No single factor is conclusive. Work through these questions honestly:

- Control: Do you direct how the work is done, or only what output you want?

- Exclusivity: Is this person working only for you, or for other businesses simultaneously?

- Integration: Is the person part of your organisational structure, attending your meetings, using your systems, and managing your staff?

- Economic dependence: Is your business their only or dominant source of income?

- Tools and equipment: Who provides the laptop, software, workspace?

- Substitution: Can they send someone else to do the work, or must they do it personally?

- Duration and regularity: Is the arrangement ongoing and continuous, or project-bound?

The more your answers point toward control, exclusivity, integration, and personal service, the stronger the case that the person is an employee or worker, whatever the paperwork says.

Contractor arrangements and the risk of "deemed employment"

India has a specific layer of risk here: the Contract Labour (Regulation and Abolition) Act still operates alongside the new Codes, and principal employers can be held liable for the statutory entitlements of contractors' workers if the contractor defaults. If you engage a staffing firm or labour contractor, you carry residual responsibility. This is not a theoretical risk — it comes up in inspections.
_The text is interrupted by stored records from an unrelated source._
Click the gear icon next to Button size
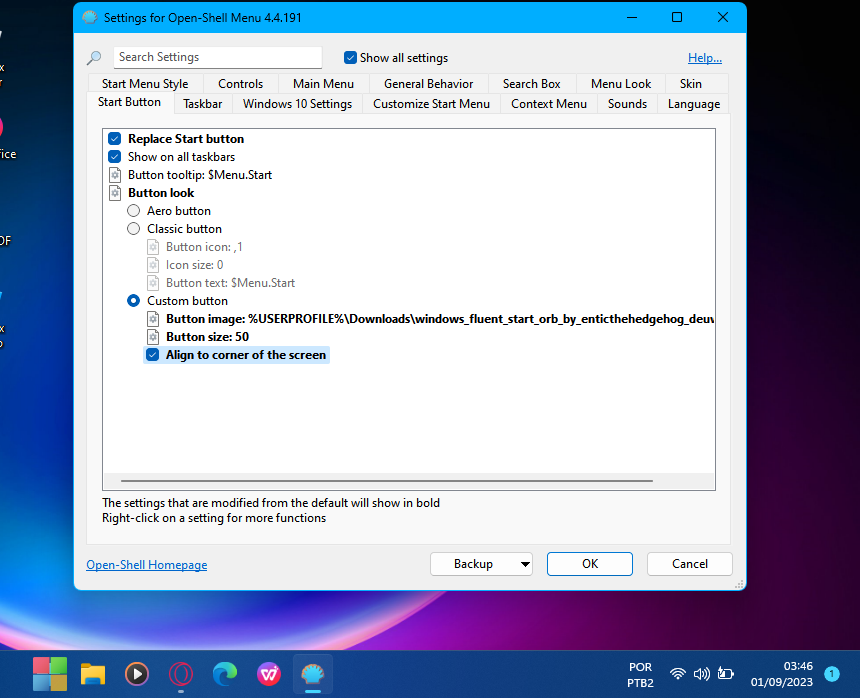 point(152,336)
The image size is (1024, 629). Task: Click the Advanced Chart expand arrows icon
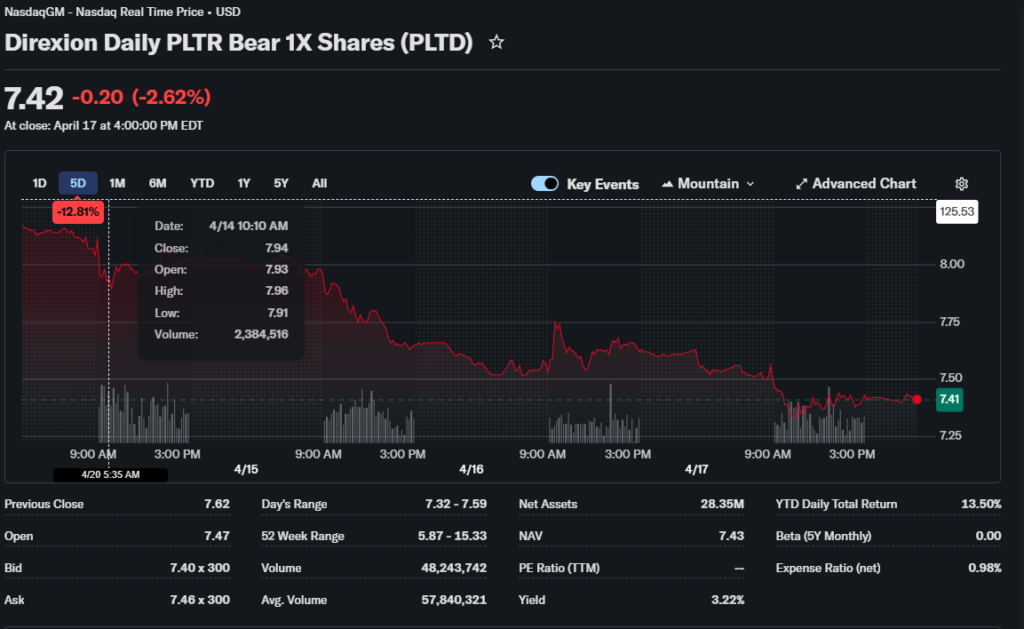point(801,184)
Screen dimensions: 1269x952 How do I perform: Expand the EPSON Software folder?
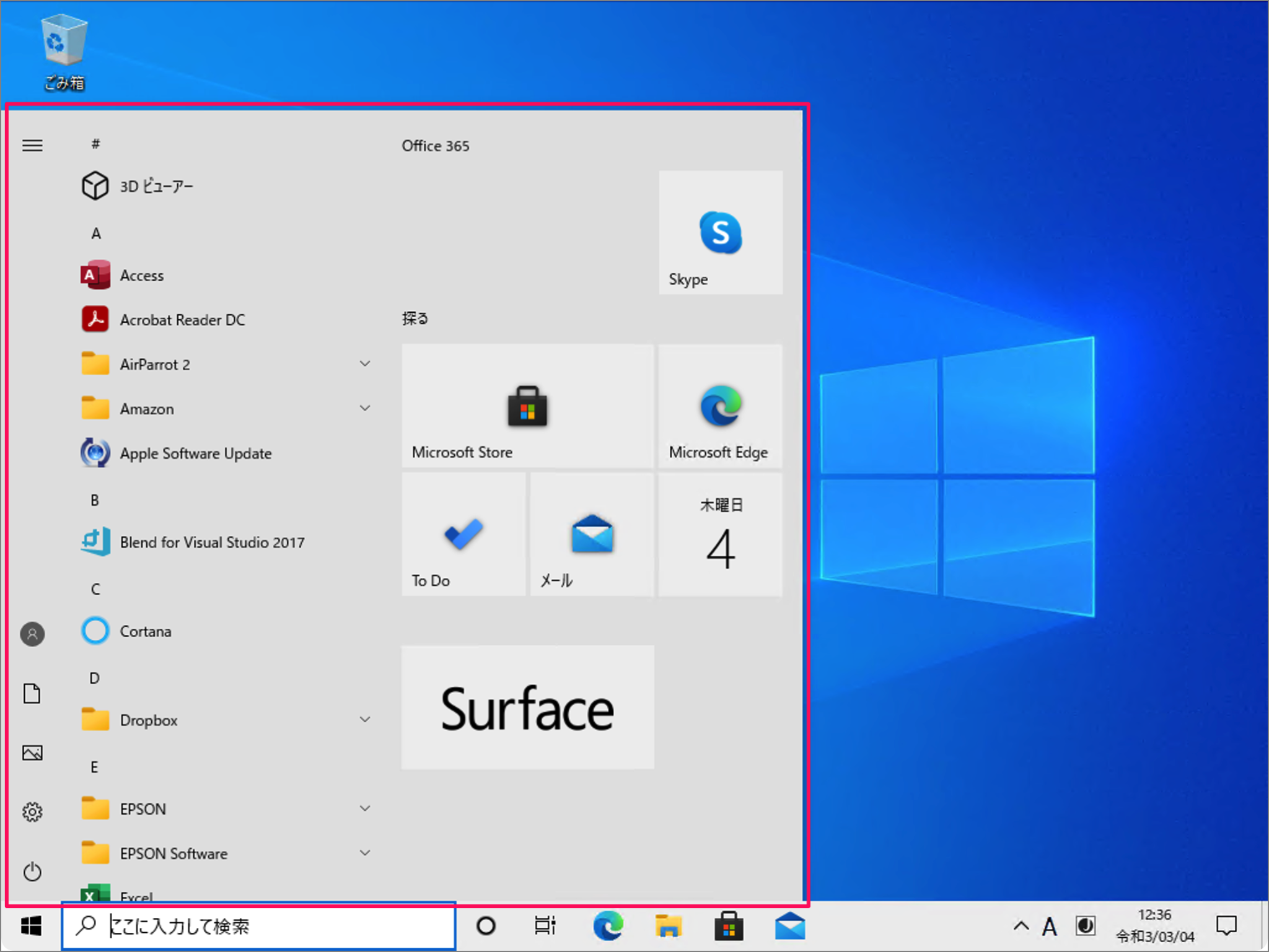[x=365, y=853]
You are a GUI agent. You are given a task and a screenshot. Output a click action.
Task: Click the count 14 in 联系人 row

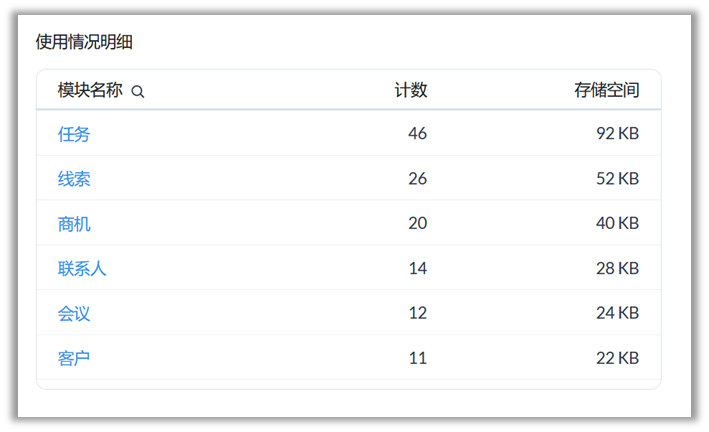[417, 268]
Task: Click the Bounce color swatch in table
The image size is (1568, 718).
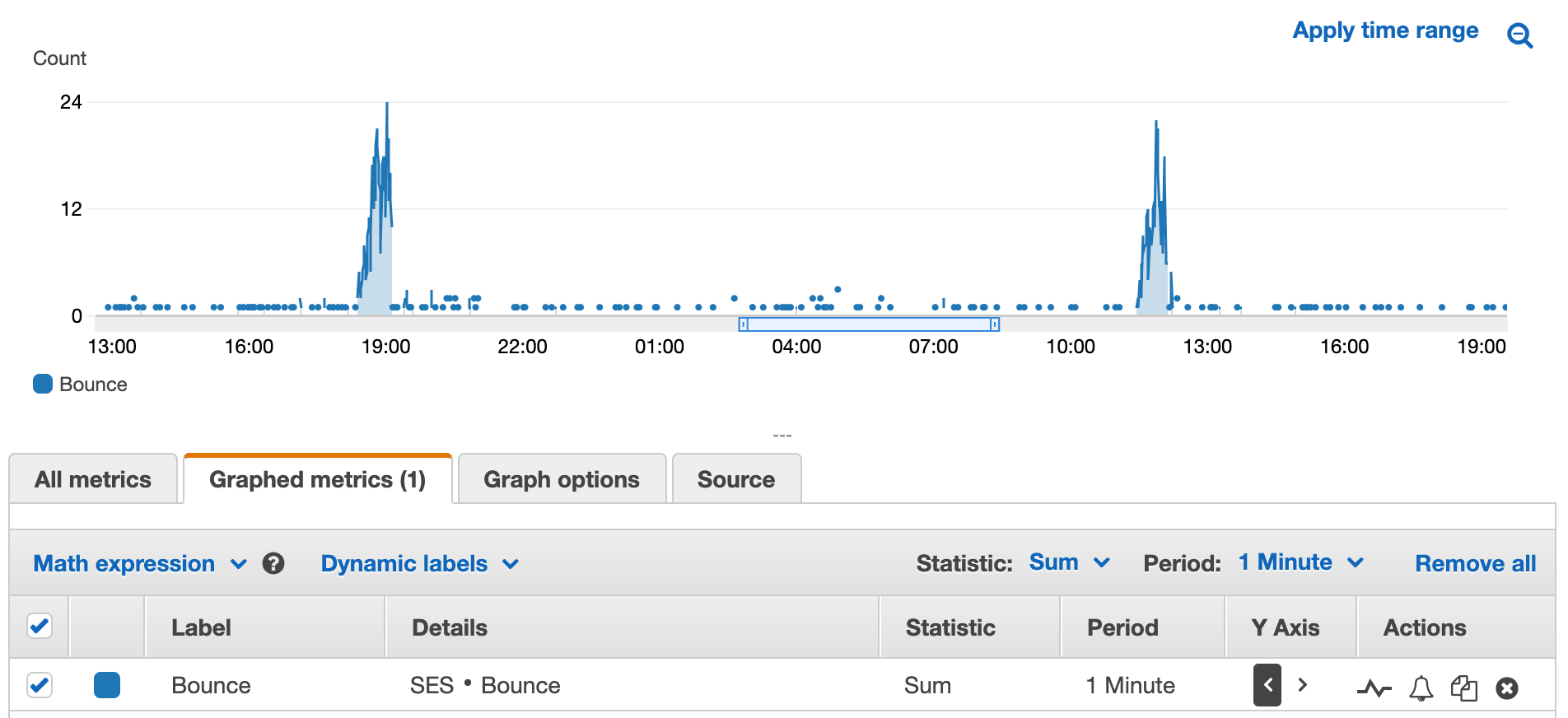Action: tap(107, 685)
Separately, if you engage individuals directly as "freelancers" but those individuals are in practice doing core, continuous work under your direction, a labour authority or court can reclassify them. The consequences are back-dated EPF, ESI, and gratuity liability, plus interest and penalties.

Getting the classification right

Start by documenting the genuine nature of the arrangement before you engage anyone. If someone is doing work that is integral to your operations, is supervised day-to-day, and has no real independence, structure the relationship as employment from the start. Reserve contractor arrangements for genuinely independent engagements: a specialist hired for a defined project, an agency providing a service under their own management, or a professional who runs their own practice.

Review existing arrangements periodically, especially where a contractor has been working with you continuously for a long period. The longer and more integrated the relationship, the harder it becomes to defend a contractor classification.

This article is general information only and does not constitute legal advice. If you are uncertain about a specific situation, take advice from a qualified employment lawyer or a chartered HR professional familiar with Indian labour law.